Taking a life – the consequences: I know many men and a few women who, with bravado, tell how they would shoot or threaten to shoot a criminal if they held a gun during a robbery. A current email is running rampant that tells of a “White boy in Savannah” who was with his girlfriend and threatened by a knife wielding ghetto mugger who wanted his Burberry jacket. Get real. No self respecting ghetto kid would wear a Burburry, but even that begs the point of the racist email. I have a friend who is a counselor and she has worked with people who have taken a life – people from soldiers to police officers, to folks protecting their property. She tells me that most never get over it.
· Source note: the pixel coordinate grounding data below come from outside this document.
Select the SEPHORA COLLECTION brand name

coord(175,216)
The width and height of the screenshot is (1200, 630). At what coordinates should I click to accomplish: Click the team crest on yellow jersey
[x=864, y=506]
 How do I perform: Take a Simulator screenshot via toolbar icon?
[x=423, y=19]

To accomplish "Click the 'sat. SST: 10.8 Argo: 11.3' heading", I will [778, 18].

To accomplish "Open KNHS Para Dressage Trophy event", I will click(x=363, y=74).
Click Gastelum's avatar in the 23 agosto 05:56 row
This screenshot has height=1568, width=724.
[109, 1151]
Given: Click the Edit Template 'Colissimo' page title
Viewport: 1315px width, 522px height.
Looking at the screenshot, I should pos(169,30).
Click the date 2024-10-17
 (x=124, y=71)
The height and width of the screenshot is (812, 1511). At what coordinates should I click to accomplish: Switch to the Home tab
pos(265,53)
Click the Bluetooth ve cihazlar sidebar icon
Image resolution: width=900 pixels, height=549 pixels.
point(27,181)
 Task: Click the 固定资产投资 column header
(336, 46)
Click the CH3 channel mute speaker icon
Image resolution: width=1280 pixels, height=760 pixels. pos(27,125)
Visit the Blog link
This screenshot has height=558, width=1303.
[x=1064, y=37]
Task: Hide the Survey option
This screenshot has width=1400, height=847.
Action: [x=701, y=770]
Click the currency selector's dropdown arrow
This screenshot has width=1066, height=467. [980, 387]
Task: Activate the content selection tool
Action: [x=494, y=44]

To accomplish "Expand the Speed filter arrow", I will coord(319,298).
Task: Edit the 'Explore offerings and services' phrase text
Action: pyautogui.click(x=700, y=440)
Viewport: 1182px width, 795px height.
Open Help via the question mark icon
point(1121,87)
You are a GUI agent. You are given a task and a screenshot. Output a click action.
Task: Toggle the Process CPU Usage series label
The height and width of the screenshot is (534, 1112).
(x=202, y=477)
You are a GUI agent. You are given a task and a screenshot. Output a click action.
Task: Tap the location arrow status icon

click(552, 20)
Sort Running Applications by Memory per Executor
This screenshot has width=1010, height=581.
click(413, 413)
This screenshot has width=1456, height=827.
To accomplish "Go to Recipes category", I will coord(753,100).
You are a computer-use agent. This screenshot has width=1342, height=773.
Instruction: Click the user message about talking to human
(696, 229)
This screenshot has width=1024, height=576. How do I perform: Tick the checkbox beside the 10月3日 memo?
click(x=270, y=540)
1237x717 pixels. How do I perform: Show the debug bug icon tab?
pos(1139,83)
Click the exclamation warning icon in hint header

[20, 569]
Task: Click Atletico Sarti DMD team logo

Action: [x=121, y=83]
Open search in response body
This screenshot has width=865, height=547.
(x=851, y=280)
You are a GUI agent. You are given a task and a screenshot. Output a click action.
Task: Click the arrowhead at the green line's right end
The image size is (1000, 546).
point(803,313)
Squeeze your honey, not a trigger: So all you right wing defenders of the Second Amendment, fear not. I do not want to change the constitution even though I think that amendment is now silly since its initial purpose no longer makes sense. If you want to own a handgun, a bb gun, a son-of-a-gun or a water pistol, you are setting yourself up for more harm than good, but I do not think there oughta be a law to ban them. This post will likely not have changed one person’s mind. Certainly not mine. I just don’t understand the irrational fear that drives otherwise apparently sane people to make their home a fortress.

A little blogging music Maestro: The country and western classic, “If I had Shot You When I wanted to I’d be Out by Now.”